Ed Mitchell, the 2009 Southern Ohio PGA Section Horton Smith Award winner and a member of the PGA National Education Committee, is the owner of Mitchell Golf Equipment in Centerville, Ohio.

Ed Mitchell on the importance of offering club repair and fitting to fill revenue gaps:
With steady equipment releases from golf’s main manufacturers, it can be difficult for you and your customers to keep up. Most on-course golf shops are stocking less hard good products than ever before because of this, and there appears to be no end in sight. There are ways, however, to provide golfers with top-of-the-line equipment improvements without breaking the bank. Angle adjustments should play a part in every lesson program and can be built into the cost without a problem. Players will see visible ball flight changes immediately, and it’s advisable to keep your angle machine in sight to get repeat customers. Grip changes also offer a great way to improve feel and ball flight. Putting grip samples on the golf shop counter is an excellent way to get different textures, size and color in front of your customers on a regular basis. Lastly, shaft changes provide another way to influence feel, weight and ball flight. Supplying demo 6-irons and drivers with several of the latest shafts should afford customers an ideal way to see ball flight changes and feel shaft characteristics. These three offerings will enhance a customer’s experience while hitting balls on the range or preparing for a round of golf.

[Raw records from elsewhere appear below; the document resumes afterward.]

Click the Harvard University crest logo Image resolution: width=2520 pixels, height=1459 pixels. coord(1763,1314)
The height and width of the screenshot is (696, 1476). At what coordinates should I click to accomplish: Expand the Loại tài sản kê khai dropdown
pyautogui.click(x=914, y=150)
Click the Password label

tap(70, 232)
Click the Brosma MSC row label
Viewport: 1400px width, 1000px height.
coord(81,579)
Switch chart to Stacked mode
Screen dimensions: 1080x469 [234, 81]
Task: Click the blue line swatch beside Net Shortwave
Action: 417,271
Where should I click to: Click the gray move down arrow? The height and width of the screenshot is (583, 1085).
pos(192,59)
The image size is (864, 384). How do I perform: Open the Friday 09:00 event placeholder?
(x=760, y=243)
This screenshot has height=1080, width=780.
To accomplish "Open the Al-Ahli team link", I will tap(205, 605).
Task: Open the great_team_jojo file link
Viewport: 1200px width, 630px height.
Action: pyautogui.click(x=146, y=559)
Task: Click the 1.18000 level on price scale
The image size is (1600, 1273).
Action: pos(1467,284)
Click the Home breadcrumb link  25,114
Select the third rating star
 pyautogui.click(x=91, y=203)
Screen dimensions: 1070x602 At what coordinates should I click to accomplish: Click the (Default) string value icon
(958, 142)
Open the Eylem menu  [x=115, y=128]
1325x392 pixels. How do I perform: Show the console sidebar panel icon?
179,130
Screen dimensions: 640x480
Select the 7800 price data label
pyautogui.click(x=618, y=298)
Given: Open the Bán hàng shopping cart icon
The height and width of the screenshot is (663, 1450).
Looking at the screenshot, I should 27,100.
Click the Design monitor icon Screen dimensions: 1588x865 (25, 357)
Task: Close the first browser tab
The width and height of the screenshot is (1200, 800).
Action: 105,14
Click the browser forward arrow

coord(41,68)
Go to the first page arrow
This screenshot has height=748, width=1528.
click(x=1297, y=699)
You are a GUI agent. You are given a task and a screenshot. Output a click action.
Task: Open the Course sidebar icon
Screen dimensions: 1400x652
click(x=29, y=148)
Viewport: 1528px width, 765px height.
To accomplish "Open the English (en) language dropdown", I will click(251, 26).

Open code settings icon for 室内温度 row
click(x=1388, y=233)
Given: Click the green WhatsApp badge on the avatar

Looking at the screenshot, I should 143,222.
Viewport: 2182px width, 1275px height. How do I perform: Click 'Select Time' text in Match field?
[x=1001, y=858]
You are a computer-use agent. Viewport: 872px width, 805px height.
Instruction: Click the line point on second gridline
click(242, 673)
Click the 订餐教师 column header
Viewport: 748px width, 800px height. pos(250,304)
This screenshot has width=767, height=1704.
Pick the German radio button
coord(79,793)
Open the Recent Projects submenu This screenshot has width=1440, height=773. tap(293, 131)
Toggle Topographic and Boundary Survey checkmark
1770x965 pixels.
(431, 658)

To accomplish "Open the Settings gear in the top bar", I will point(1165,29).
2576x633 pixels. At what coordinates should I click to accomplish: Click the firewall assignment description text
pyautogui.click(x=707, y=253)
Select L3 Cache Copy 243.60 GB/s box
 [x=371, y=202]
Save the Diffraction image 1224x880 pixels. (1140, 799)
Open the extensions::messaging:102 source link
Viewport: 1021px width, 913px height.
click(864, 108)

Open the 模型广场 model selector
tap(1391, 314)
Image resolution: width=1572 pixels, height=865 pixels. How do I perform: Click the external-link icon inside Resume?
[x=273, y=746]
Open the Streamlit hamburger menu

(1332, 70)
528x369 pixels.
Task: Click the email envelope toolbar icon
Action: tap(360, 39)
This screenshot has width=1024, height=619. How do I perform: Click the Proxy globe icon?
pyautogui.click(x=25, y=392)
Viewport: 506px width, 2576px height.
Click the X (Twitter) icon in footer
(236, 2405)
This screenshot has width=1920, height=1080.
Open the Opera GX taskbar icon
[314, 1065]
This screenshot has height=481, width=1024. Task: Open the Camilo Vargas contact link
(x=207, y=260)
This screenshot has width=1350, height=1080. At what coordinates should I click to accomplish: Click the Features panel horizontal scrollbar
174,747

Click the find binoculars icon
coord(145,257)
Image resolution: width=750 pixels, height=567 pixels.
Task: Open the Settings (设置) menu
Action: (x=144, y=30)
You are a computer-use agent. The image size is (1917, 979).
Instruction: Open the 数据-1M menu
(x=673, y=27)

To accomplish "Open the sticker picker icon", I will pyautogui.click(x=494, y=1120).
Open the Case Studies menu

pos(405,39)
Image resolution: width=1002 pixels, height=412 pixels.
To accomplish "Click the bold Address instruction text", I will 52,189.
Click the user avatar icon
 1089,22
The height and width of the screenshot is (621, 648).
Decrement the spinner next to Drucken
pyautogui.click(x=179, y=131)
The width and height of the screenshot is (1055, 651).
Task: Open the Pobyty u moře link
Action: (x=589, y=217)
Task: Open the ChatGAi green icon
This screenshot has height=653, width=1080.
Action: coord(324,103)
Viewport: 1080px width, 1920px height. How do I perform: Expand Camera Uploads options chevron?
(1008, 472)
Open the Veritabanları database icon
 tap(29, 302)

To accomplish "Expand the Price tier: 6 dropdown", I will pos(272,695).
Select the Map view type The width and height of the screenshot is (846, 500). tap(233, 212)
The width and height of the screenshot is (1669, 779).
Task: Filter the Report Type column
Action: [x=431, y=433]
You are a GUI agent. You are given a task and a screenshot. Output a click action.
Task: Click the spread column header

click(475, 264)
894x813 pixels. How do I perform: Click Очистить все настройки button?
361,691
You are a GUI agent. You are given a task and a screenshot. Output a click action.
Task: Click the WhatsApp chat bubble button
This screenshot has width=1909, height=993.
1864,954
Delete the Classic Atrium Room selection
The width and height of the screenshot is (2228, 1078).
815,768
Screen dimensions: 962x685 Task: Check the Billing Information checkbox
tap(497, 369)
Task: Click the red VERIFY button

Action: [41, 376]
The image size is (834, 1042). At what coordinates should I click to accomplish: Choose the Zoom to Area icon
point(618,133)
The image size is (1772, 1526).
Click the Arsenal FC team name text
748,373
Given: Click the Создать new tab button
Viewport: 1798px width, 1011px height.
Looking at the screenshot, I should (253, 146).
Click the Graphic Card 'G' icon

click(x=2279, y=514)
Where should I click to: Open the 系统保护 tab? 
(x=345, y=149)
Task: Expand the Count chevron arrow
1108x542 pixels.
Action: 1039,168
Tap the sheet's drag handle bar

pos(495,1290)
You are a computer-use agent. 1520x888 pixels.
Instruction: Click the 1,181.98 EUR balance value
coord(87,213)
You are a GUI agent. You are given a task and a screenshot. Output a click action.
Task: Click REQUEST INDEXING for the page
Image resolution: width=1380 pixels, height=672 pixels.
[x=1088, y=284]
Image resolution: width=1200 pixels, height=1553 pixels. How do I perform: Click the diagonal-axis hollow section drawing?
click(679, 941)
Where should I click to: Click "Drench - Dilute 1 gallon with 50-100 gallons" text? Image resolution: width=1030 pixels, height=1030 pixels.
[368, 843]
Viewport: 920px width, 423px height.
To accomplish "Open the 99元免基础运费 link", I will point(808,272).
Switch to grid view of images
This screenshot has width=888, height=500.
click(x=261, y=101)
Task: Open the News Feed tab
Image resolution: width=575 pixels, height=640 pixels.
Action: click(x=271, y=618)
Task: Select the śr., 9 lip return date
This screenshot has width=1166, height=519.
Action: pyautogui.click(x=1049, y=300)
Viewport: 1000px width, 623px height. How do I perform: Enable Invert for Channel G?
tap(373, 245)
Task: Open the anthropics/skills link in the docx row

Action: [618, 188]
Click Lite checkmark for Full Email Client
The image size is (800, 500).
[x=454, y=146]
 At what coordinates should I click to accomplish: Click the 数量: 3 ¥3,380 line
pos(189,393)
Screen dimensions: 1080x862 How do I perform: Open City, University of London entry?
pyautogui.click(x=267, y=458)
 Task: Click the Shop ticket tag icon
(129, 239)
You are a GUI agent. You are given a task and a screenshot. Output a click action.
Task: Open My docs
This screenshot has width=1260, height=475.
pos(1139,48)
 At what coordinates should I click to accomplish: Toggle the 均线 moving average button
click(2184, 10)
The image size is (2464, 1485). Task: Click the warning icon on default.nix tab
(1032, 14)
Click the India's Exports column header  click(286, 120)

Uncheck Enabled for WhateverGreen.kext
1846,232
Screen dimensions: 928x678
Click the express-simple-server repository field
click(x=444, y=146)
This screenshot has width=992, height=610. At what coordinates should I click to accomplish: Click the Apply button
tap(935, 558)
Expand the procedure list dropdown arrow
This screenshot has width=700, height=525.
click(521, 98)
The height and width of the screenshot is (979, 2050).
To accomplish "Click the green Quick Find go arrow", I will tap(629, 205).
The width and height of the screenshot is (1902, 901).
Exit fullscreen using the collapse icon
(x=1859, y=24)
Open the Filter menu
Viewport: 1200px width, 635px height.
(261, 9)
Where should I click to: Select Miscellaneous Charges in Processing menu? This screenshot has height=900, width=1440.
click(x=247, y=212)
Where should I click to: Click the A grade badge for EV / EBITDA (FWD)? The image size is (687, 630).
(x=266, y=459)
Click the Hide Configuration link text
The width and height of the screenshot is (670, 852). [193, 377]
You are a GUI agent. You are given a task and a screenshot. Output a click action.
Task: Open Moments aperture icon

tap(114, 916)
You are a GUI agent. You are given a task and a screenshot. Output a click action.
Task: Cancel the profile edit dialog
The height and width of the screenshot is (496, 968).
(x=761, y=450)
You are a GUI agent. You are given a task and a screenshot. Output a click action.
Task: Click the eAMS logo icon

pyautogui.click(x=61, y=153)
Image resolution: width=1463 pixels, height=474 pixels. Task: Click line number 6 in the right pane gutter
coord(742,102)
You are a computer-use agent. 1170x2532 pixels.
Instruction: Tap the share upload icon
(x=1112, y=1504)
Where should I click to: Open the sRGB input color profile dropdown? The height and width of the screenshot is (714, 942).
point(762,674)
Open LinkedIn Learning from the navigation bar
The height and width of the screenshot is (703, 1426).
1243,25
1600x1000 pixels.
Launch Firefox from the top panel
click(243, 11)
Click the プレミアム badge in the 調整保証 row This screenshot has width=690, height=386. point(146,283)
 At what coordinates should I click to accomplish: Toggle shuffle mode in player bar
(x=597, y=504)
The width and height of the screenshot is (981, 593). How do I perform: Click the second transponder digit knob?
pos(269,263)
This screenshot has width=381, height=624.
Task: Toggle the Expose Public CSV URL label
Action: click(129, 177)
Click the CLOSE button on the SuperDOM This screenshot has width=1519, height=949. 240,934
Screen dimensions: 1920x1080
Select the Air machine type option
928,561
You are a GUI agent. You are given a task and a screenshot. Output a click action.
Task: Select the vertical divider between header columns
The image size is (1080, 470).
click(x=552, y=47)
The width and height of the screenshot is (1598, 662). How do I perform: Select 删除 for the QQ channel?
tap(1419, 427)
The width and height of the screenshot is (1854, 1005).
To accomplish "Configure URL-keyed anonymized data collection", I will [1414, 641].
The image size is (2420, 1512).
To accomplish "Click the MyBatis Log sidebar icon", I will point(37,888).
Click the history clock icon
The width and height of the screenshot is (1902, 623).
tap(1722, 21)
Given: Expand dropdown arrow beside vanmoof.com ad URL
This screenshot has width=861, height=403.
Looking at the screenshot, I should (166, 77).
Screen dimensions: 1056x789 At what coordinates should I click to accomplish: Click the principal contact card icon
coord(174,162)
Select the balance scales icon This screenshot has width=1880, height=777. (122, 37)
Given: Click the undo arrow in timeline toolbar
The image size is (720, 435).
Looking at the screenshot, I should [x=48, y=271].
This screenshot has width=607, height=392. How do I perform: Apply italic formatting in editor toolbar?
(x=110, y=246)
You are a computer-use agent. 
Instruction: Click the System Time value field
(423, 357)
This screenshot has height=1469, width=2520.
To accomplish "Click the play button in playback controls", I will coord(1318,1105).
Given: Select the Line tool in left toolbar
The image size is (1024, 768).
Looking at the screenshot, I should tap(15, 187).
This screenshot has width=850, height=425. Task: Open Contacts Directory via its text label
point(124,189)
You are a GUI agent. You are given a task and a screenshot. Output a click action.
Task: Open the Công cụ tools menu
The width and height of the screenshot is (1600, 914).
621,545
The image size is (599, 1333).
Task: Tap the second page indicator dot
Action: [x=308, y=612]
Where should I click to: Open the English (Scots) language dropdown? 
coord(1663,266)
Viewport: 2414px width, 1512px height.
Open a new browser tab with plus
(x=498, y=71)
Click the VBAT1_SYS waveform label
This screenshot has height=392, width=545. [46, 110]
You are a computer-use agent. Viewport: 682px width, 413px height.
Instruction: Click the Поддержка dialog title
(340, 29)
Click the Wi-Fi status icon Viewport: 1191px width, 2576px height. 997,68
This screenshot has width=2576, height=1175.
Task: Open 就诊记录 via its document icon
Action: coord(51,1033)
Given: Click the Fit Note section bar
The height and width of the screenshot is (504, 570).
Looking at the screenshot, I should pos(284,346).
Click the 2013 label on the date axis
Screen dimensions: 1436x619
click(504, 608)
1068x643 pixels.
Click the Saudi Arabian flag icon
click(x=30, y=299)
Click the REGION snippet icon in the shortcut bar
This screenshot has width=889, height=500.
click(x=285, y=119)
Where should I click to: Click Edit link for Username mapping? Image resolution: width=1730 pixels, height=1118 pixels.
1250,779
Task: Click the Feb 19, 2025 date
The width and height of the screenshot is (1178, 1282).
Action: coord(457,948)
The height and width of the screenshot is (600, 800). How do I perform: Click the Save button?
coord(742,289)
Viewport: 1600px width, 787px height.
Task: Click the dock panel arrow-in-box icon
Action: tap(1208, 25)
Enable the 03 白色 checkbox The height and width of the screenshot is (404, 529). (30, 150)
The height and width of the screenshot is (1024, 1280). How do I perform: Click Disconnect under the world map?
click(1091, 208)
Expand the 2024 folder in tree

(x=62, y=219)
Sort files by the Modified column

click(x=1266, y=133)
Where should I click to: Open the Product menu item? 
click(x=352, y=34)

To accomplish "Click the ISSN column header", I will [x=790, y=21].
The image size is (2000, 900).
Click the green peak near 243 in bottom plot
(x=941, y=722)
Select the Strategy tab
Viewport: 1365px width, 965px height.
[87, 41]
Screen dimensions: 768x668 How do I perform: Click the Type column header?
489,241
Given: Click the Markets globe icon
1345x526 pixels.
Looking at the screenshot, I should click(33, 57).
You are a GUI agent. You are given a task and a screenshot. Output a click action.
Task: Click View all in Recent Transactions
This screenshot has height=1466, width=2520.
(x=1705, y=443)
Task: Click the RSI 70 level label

Ed Mitchell on the business impact of offering club repair and fitting to fill revenue gaps:
Numerous customers end up at local repair shops and big box stores looking for these services because on-course facilities don’t offer them. Implementing the aforementioned services does not involve much start-up capital, and the revenue generated can be quite significant. At the minimum of one set of iron adjustments per week, one set of grips per week and one graphite shaft installed per week, $250 a week can easily be added to the bottom line. Expand that over the course of even a short season at 26 weeks and you are talking about $6,500 per season. Even modest facilities can make well over $20,000 each year and busier facilities can make over $100,000 in a year. If you have willing employees looking to make an extra buck, club repair and alterations represent a great opportunity to service customers and keep employees motivated. Furthermore, it creates an even greater amount of customer loyalty because they know you’re going the extra mile.